Encore une fois, son héros, Le Patient, à l’instar de Lubin Maréchal dans l’album précédent, a vu le temps filer et lui être dérobé. Pas parce qu’un inconnu lui vole son corps. Pas cette fois. Mais parce que, grièvement blessé à la suite d’un drame qui lui a décimé toute sa petite famille, il est tombé dans le coma. Et la clé de cette tuerie, avec.



Mais, six ans après, Pierre se réveille enfin. Va-t-il permettre d’expliquer cette sordide affaire ou au contraire la rendre plus inextricable encore.

Entre les psys, l’homme noir qui arp-hante l’hôpital (avec un peu le look du Diablo de X-Men), les autres pensionnaires de cette clinique (on aurait pu apercevoir Les bracelets rouges, les héros de la série de TF1) et d’autres personnages gravitant autour de lui, dans le passé ou le présent, Pierre se révèle. Et Timothé déploie une nouvelle fois ses ambiances, son esthétisme et ses mystères. Vénéneux.

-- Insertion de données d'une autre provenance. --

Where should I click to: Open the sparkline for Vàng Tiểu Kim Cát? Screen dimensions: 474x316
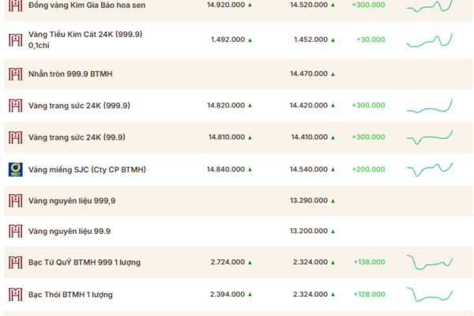430,40
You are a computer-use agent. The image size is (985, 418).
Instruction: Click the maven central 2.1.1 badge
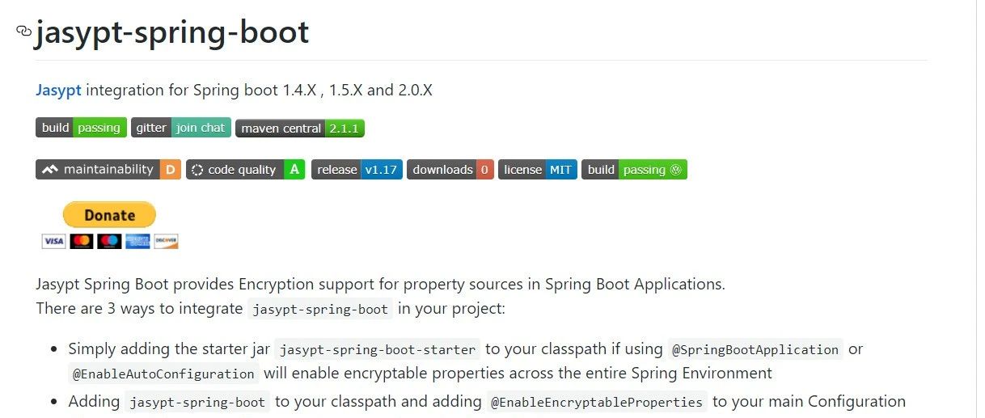pos(300,128)
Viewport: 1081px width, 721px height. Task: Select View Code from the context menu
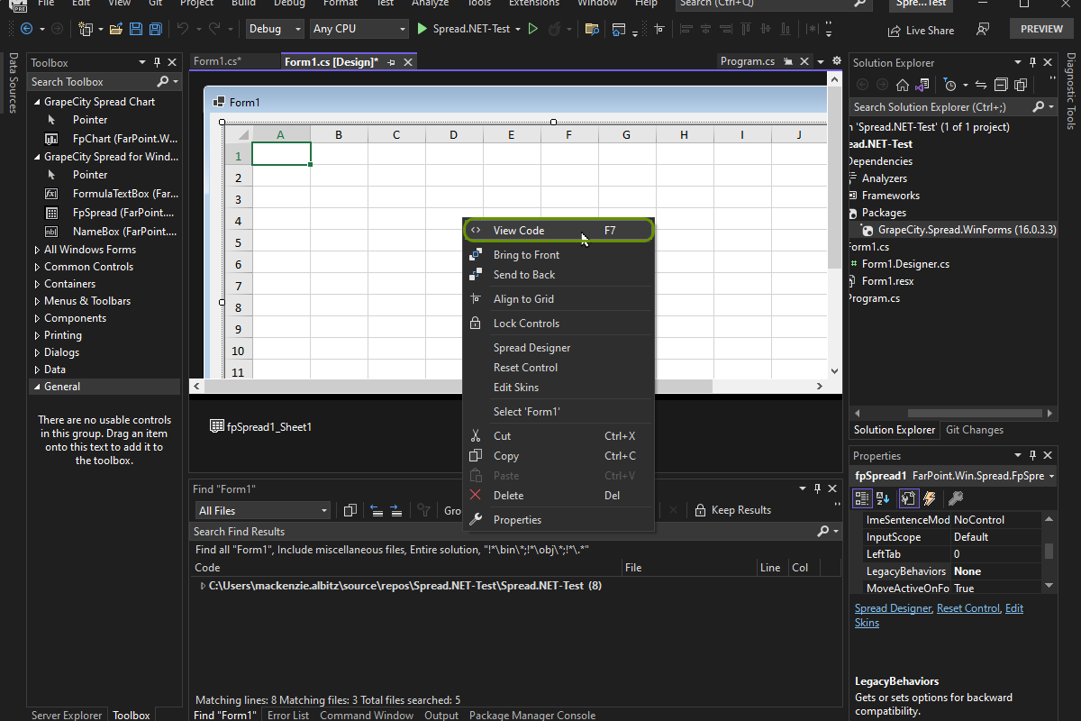[x=518, y=229]
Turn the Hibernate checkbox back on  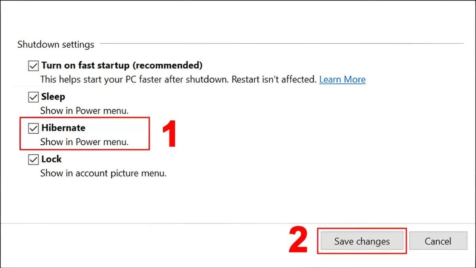tap(33, 128)
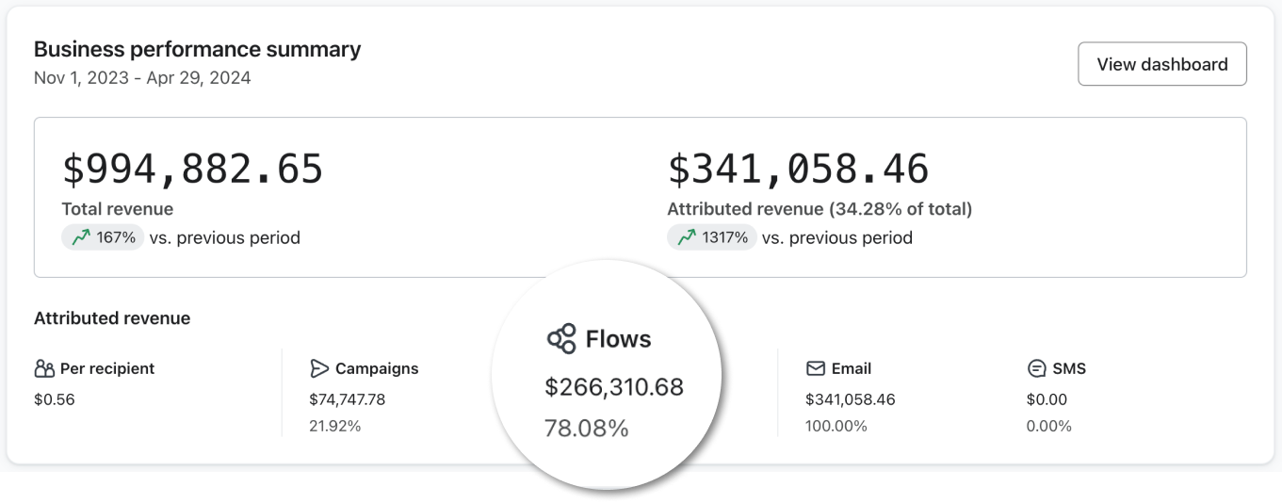
Task: Click the Total revenue trend arrow icon
Action: (x=81, y=237)
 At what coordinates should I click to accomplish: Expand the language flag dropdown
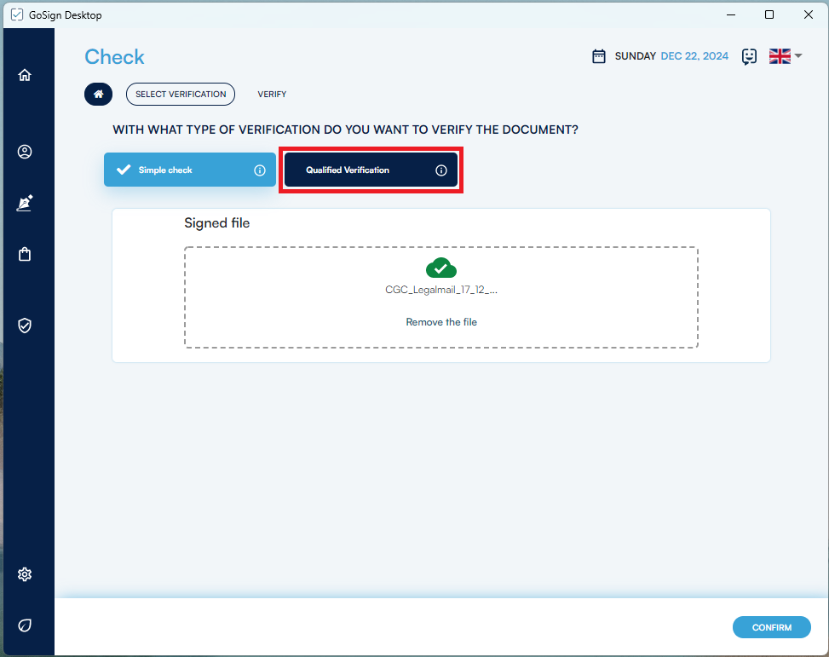point(786,56)
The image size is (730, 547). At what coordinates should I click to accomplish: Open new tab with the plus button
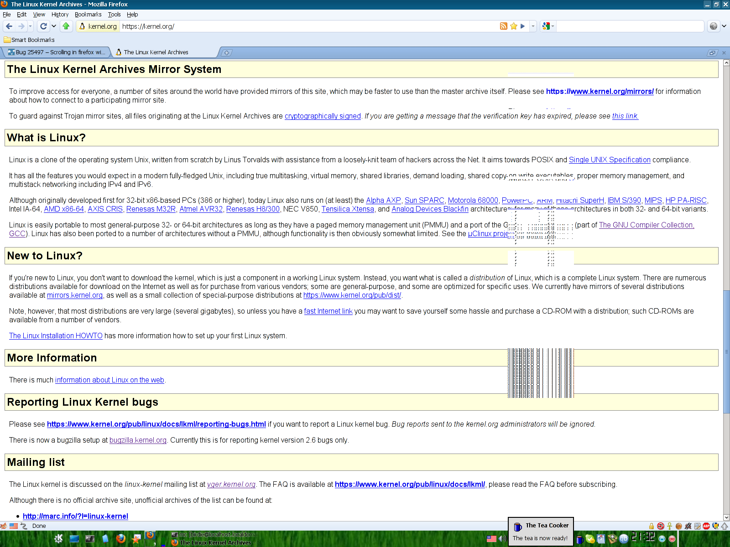(x=227, y=53)
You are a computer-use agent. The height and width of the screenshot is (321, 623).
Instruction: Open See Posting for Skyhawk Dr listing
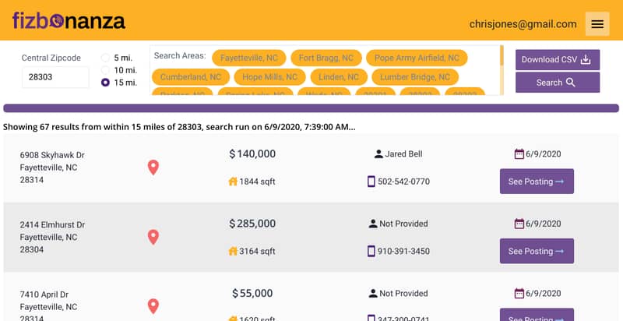(537, 182)
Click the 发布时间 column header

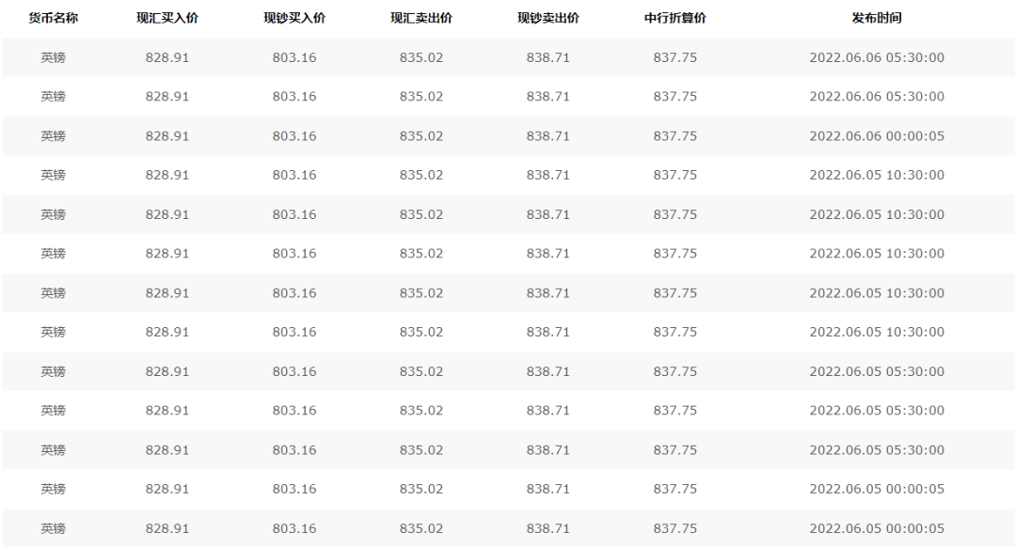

Certains lecteurs ont juré avoir compris l’histoire à la moitié de ce pavé. Nous, après avoir relu la fin, on n’est toujours pas convaincu d’avoir compris. Comme si cet album était condamné à ne pas faire l’unanimité (et c’est peut-être mieux). Les interprétations varieront sans doute en fonction des attentes et des personnalités des lecteurs. De leur manière de se projeter aussi. Et il y a de quoi dans ces cases dont le découpage et la multiplication sont d’une maîtrise impeccable et implacable.

Moi, j’ai en tout cas adoré cette mélancolie, cette ambiguïté, ce magnétisme et surtout ce talent à raconter des histoires à plusieurs niveaux, à explorer et exploser la nature humaine, de la lumière à l’ombre, et vice-versa.
Et, au vu de ce qu’il publie mystérieusement sur son compte Instagram (suivez-le, ça vaut la peine), Timothé semble avoir encore de bonnes idées dans des univers prometteurs:
Récit complet
Scénario, dessin et couleurs : Timothé Le Boucher
Genre : Drame, Thriller psychologique
Éditeur : Glénat
Collection : 1000 Feuilles
Nbre de pages : 296
Prix : 25€
Date de sortie : le 10/04/2019
Extraits:
J’avais adoré Ces jours qui disparaissent, et je pense que j’aimerais tout autant Le patient, qui a l’air tout aussi intriguant et psychologique, sombre et émotionnel en même temps. Mais rien que le personnage en noir me met mal à l’aise : on dirait ces fichus spectres lorsqu’on fait une paralysie du sommeil, à dessein je suppose ! Quant à la complexité de l’histoire, j’ai hâte de la découvrir. Ces jours qui disparaissent avait aussi une fin très énigmatique.